To get a better assessment of dominant frequency variability over the night, a first solution can consist in increasing the number of consecutive calls recorded. Yet, the window size required to obtain a good estimate of total CV is huge and unrealistic to implement (even 10 000 consecutive calls hardly captures 86% of the total CV). Increasing the number of consecutive calls recorded is inefficient at capturing intra-individual variability in dominant frequency. Therefore, instead of increasing the number of consecutive calls to be analysed, we advocate to use records made at different times during the night.

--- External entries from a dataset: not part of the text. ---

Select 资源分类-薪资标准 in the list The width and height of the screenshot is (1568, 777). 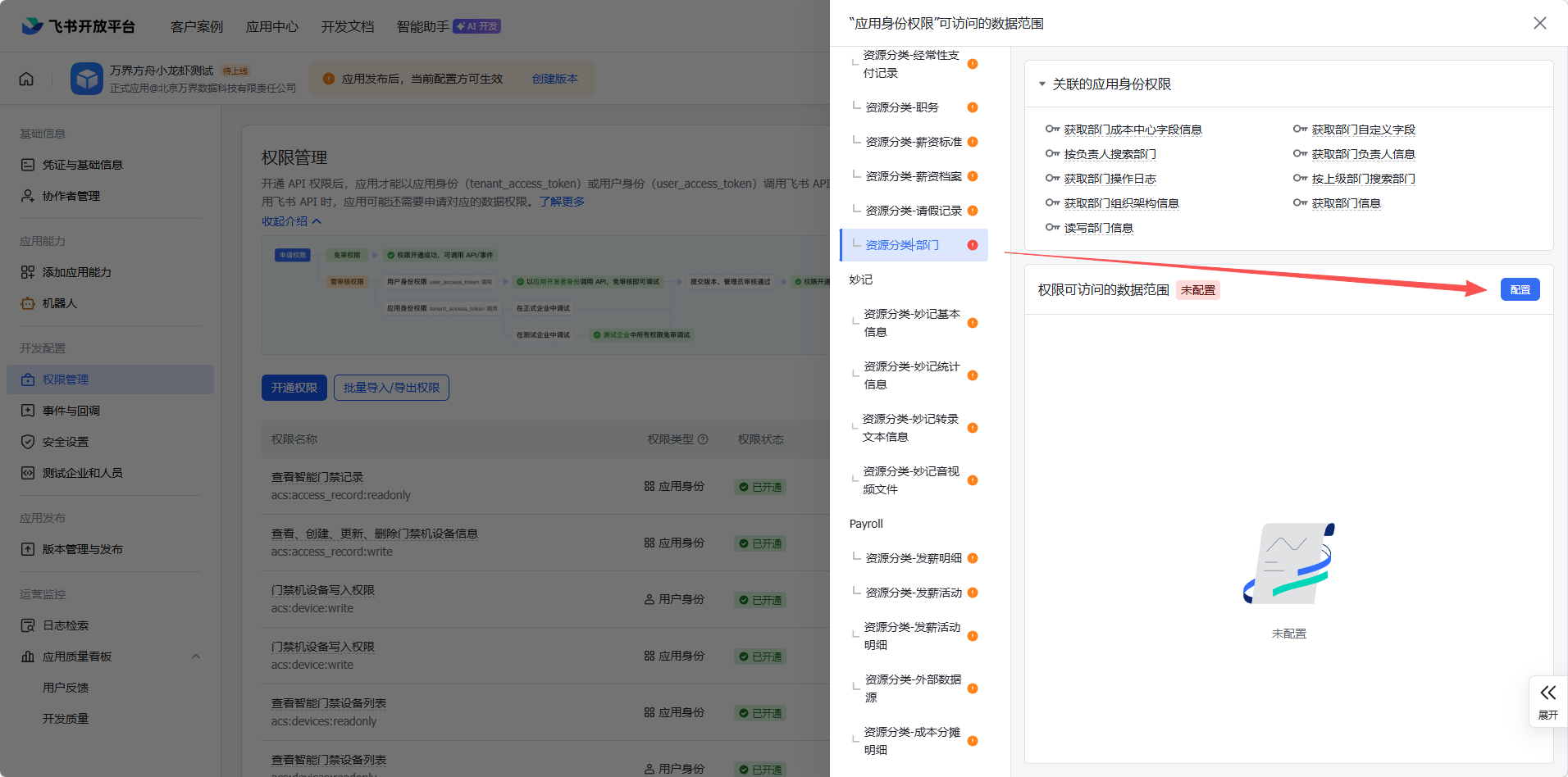913,142
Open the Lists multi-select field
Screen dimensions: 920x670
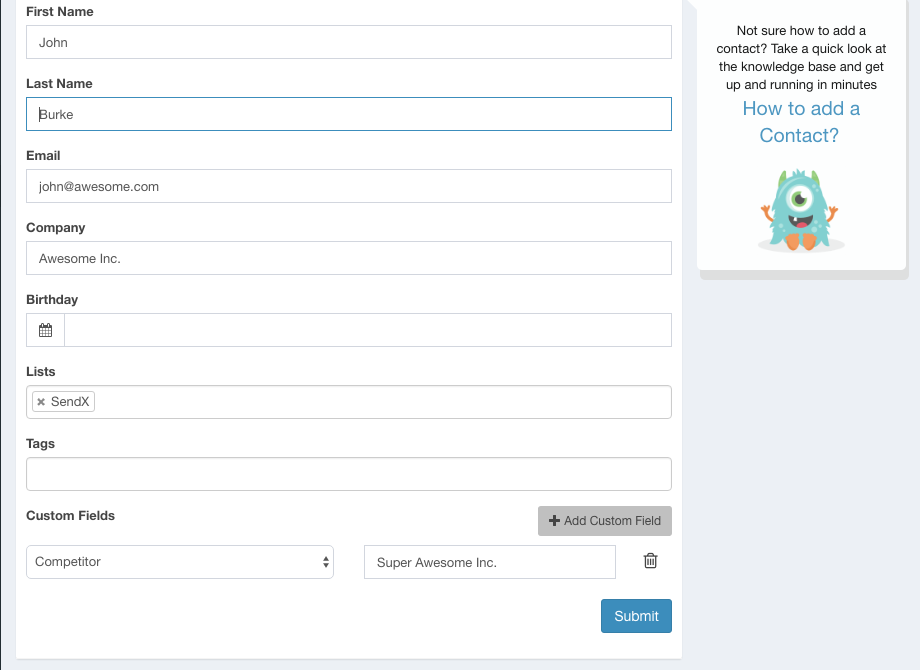pyautogui.click(x=380, y=402)
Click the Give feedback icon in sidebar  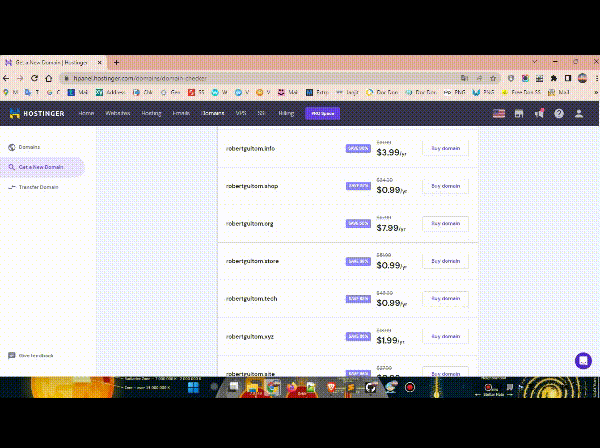point(12,355)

Depending on recording conditions, two sampling strategies can be adopted. Firstly, when records are made in the field in a large population with many calling males, it should be easy to find calling males and thus to avoid the risk of ‘recording’ a silent male. The experimenter should decrease window size and maximize the number of samples—two or three—recorded for each male. For instance, in the European treefrog, two 2-minutes effective windows largely separated in time capture 92% of the variability and three 2-minutes effective windows are sufficient to capture all the variability. Alternatively, when records are made on a small number of individuals (small population or small number of males to record), the experimenter should optimize the number of males correctly recorded. The experimenter should thus increase window size to reduce the probability of recording males during a silent period. Since this probability is not negligible, we suggest to draw 3 temporal windows evenly distributed in time and to maximize the duration of these windows to optimize the probability of getting at least 2 effective windows for each male. For instance, in our case, by drawing randomly three 10-minutes windows, an experimenter estimates in average 94% of the variability in call dominant frequency. Note that similar methodological efforts have already been made by Castellano et al. [33]. They sample calls over an entire recording. Yet, they find a variability in DF similar to what we capture by analysing 10 consecutive calls. Although their animals may have been poorly variable, the obtained values may more likely reflect that recordings were too short compared to the duration of a calling night.

Conclusion

This study (i) clearly shows that the call dominant frequency variability is dependent upon the way to record calling and (ii) strongly suggests that this parameter is historically underestimated in literature. The DF variability measured in our study challenges the physical link between signal characteristic and emitter quality involved in the definition of index signal [47]. This physical link appears to be looser than previously expected and its reliability in mate quality assessment should be questioned. From a methodological point of view, our results underline that various methods of analysis differ in their efficiency at capturing variability in acoustic parameters. These results should help for the design of recording schedules that could be used for automatic recording units in the field. Alternatively, analysing only a number of relevant subsamples should prove an efficient way to exploit long recordings and assess the variability of a large range of acoustic parameters in various field conditions or in different taxa such as birds or insects.